A single number is the answer: the count of lines in the records that hold the word "Dengan".
Given data: Begin
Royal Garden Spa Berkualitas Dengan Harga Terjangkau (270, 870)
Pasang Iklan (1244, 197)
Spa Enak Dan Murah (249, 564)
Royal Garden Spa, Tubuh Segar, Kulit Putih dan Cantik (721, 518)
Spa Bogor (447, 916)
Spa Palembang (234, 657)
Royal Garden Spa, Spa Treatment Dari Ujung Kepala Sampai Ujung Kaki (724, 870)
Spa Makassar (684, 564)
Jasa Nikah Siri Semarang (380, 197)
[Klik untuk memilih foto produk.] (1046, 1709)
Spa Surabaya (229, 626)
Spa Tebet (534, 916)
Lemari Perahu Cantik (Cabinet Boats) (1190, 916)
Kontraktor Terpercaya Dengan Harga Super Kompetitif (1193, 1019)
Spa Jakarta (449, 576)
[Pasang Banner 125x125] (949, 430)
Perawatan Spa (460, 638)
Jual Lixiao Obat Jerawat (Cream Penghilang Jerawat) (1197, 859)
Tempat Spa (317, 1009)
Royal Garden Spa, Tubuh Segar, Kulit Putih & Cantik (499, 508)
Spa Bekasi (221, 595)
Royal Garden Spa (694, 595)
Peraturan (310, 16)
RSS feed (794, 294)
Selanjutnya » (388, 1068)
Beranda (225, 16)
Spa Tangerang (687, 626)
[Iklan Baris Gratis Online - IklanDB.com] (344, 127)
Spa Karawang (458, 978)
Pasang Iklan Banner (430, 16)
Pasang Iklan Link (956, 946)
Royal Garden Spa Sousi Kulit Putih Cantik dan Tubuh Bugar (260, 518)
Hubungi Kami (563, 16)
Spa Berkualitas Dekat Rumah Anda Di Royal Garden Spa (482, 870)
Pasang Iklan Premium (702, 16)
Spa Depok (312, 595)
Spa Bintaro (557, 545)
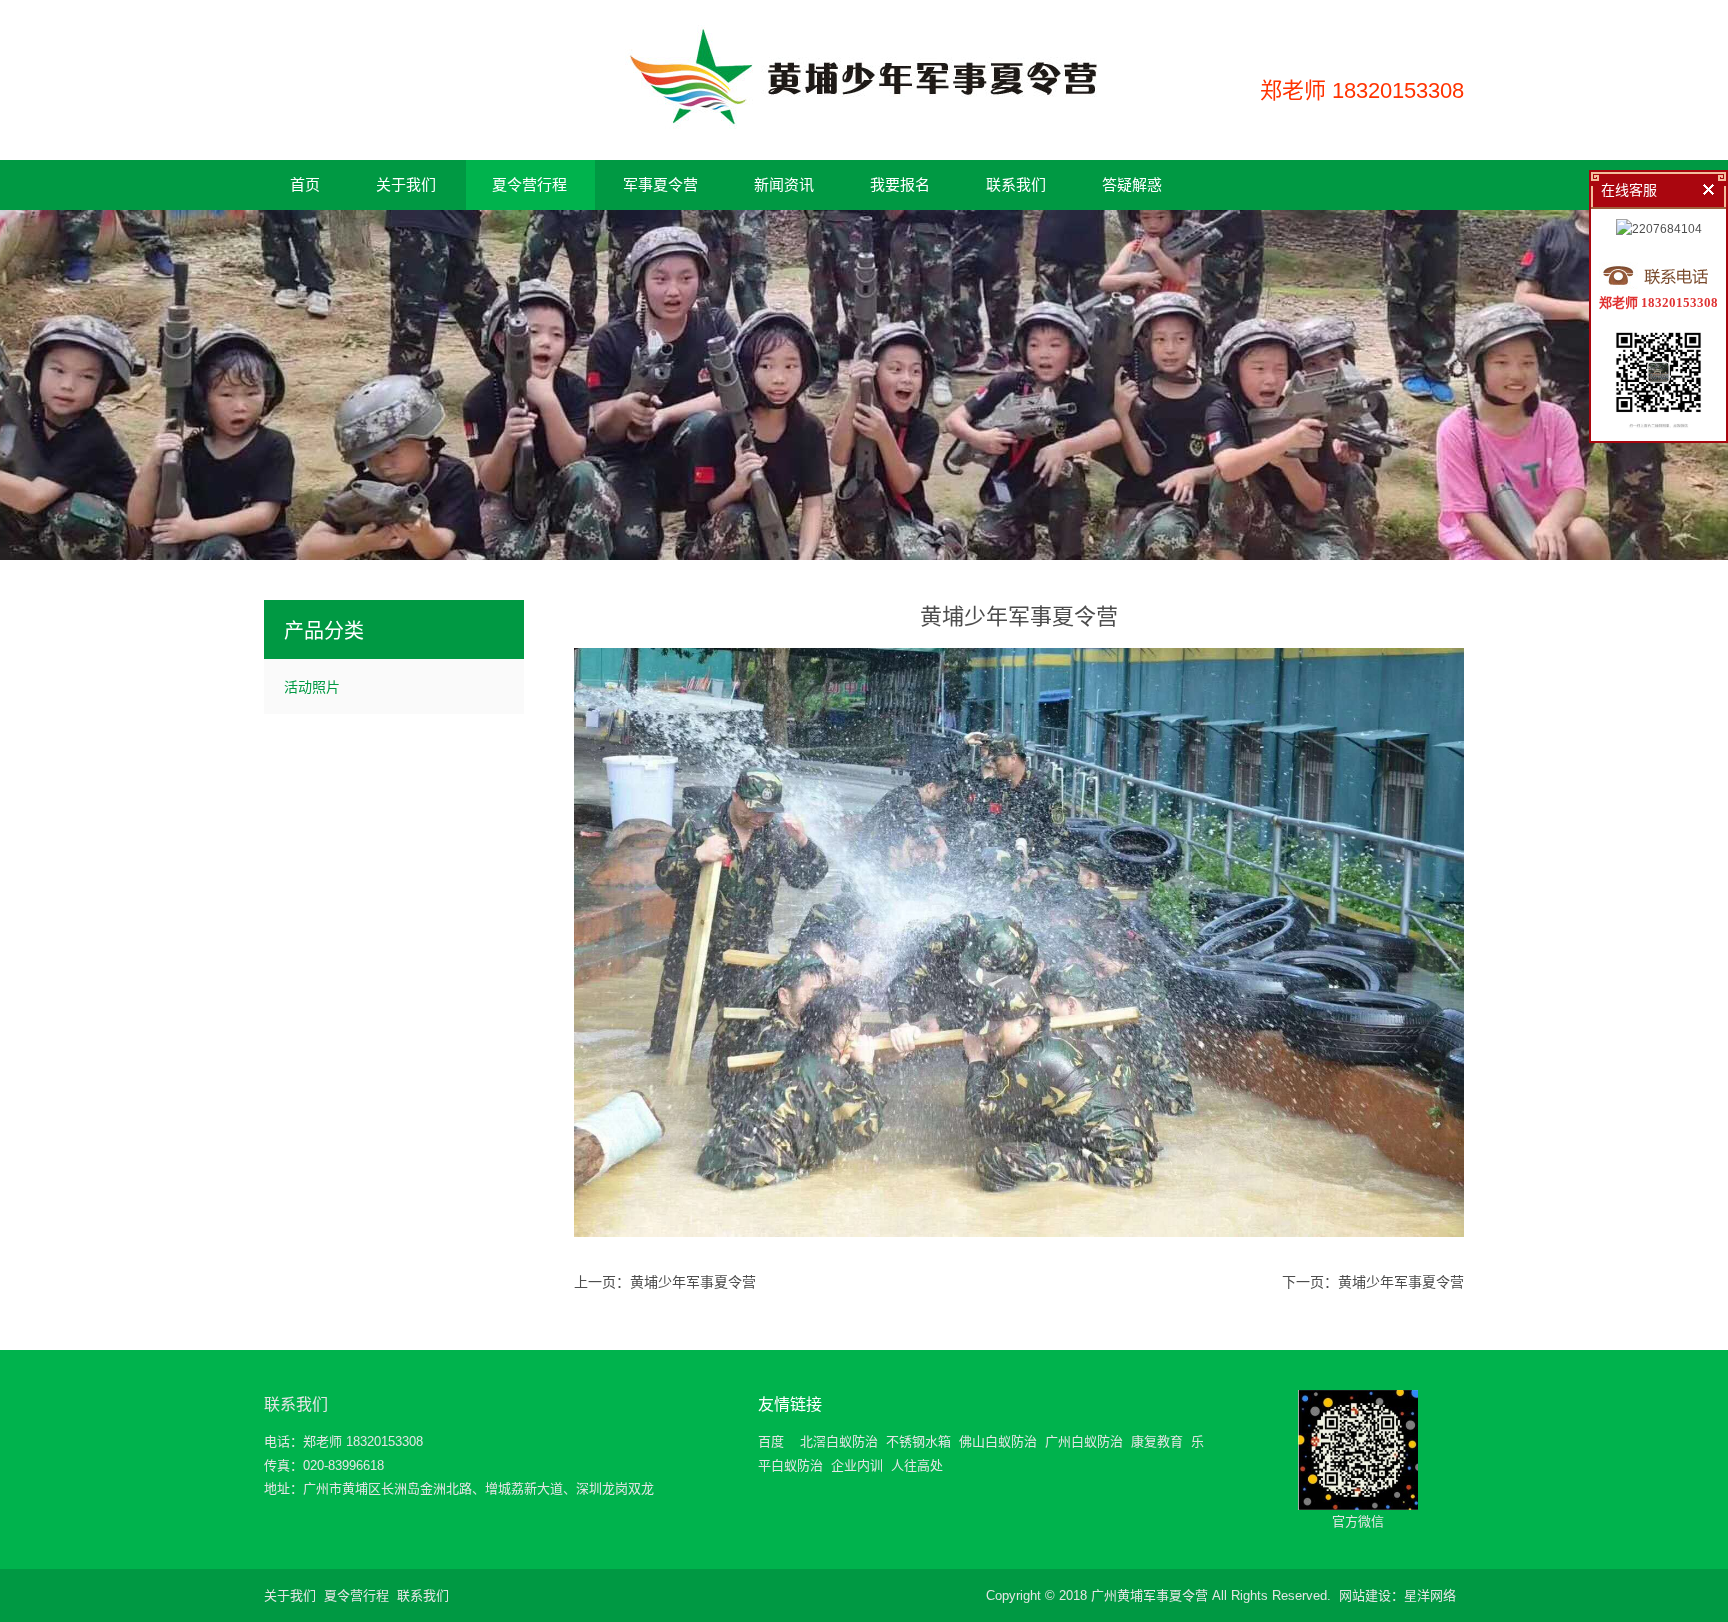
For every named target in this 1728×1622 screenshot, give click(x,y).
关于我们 (290, 1595)
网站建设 (1365, 1595)
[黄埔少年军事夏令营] (864, 122)
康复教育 (1157, 1441)
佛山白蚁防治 (998, 1441)
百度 (771, 1441)
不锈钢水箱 (918, 1441)
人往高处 (917, 1465)
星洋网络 (1430, 1595)
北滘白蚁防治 (839, 1441)
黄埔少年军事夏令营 (693, 1282)
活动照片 (312, 687)
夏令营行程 (356, 1595)
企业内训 (857, 1465)
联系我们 (296, 1404)
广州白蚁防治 (1084, 1441)
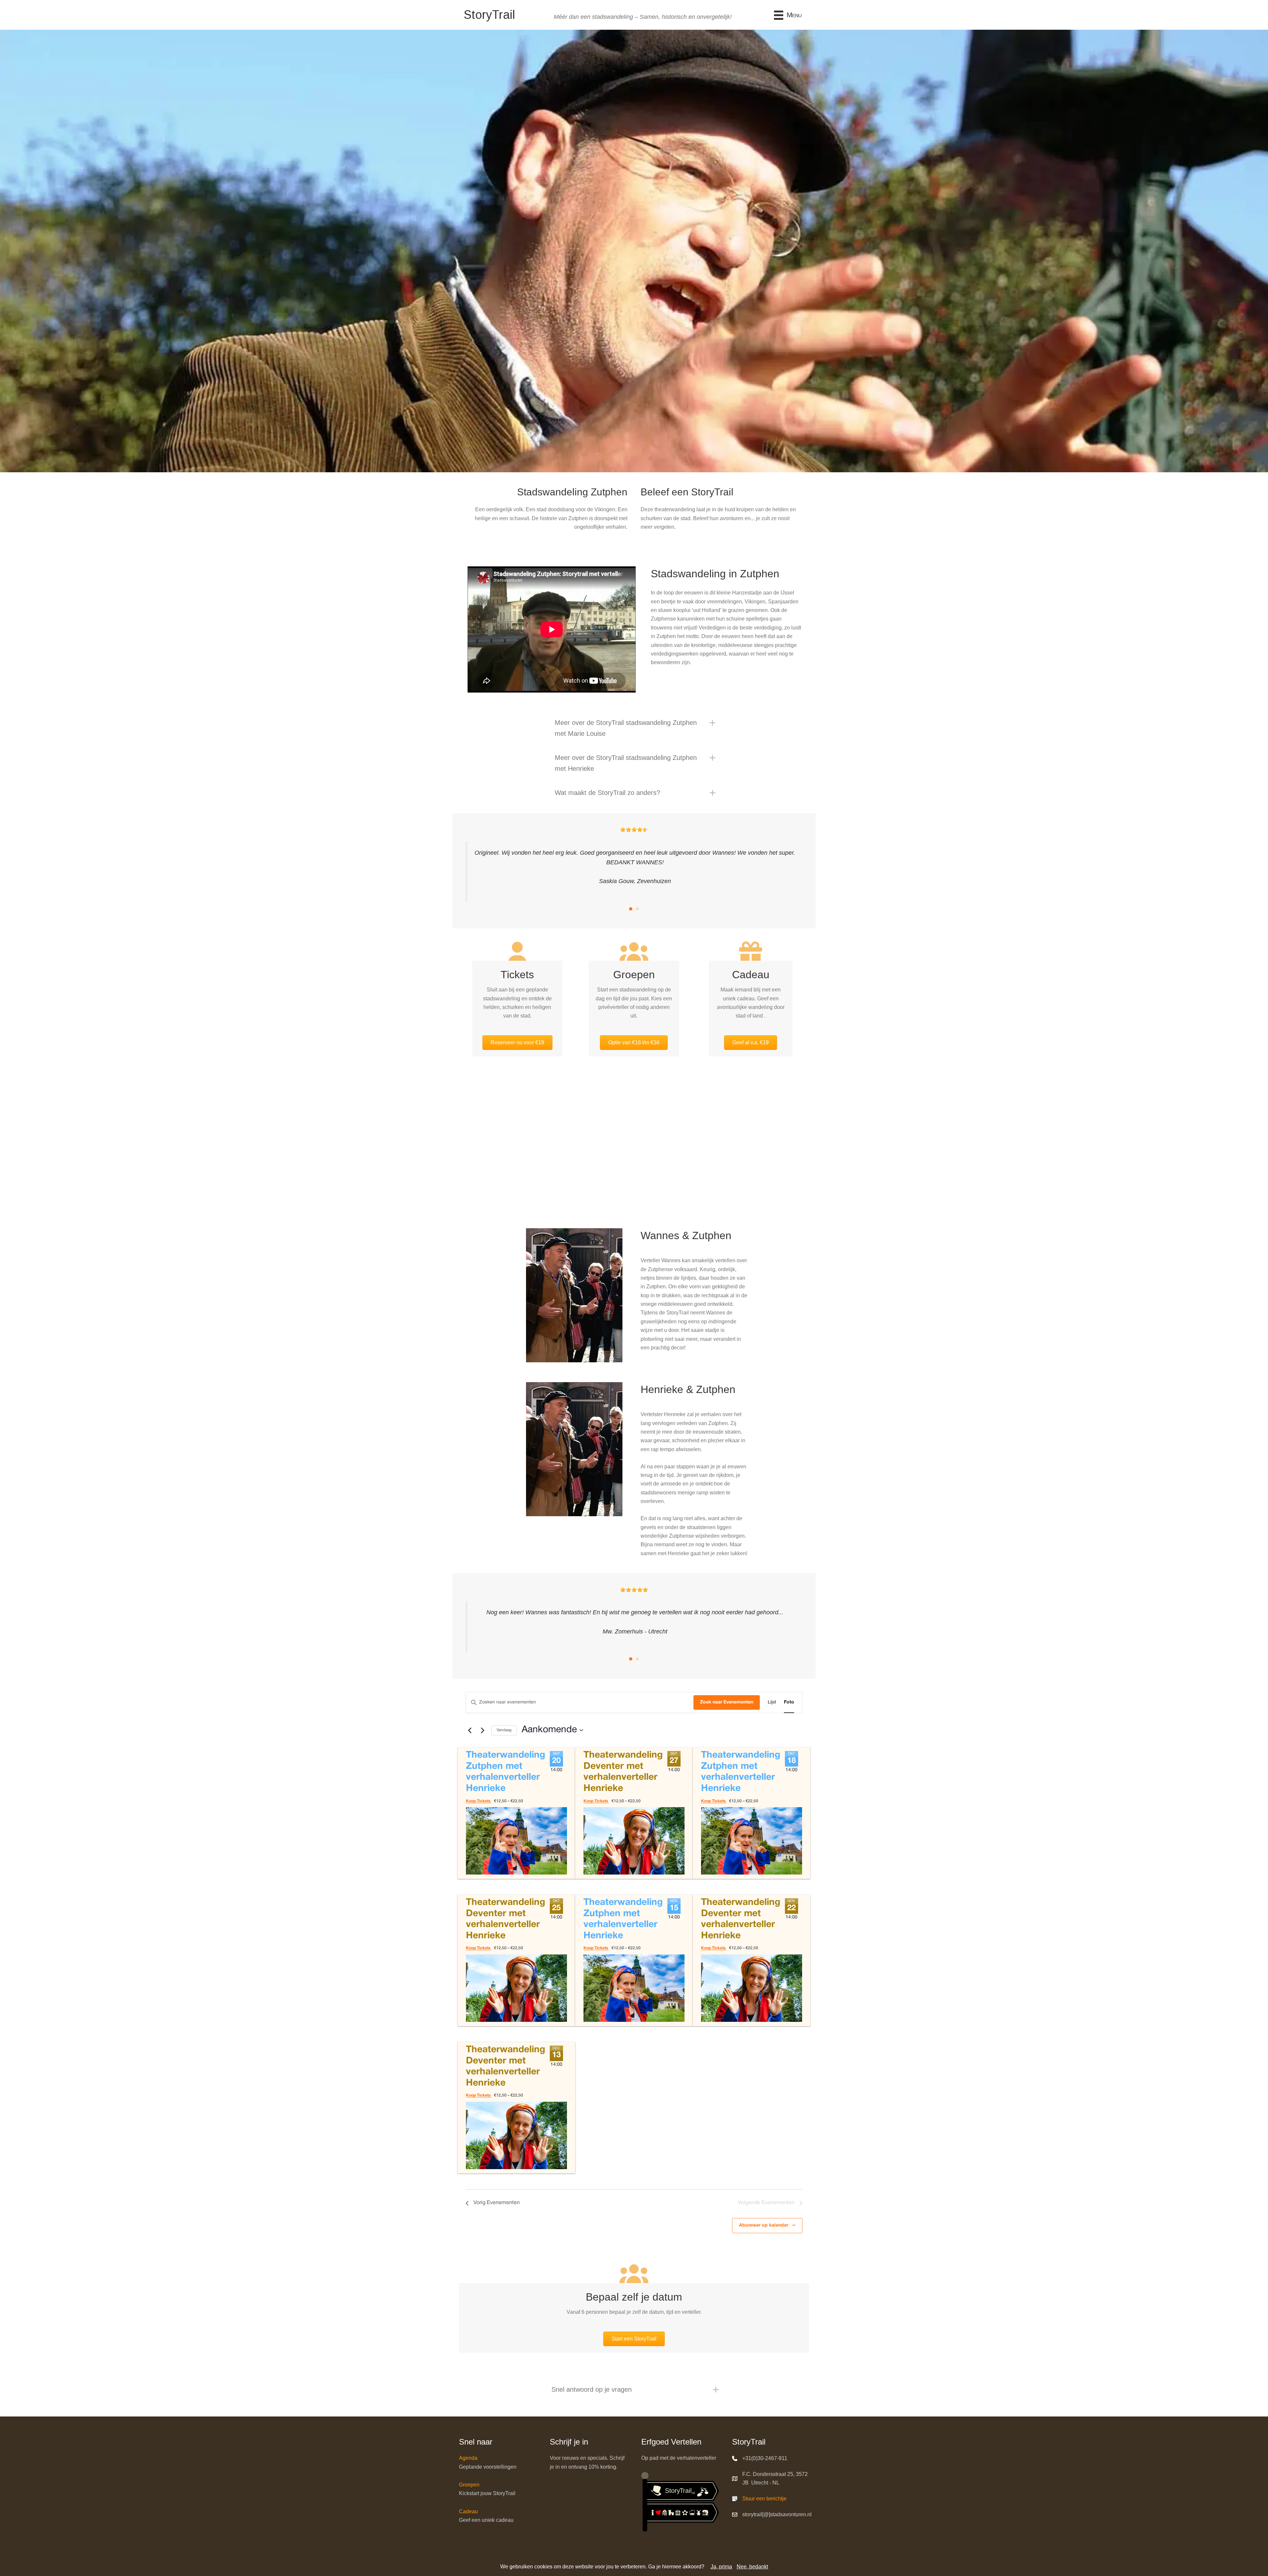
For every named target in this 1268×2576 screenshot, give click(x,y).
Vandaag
Given data: End
▸ Response to this task
2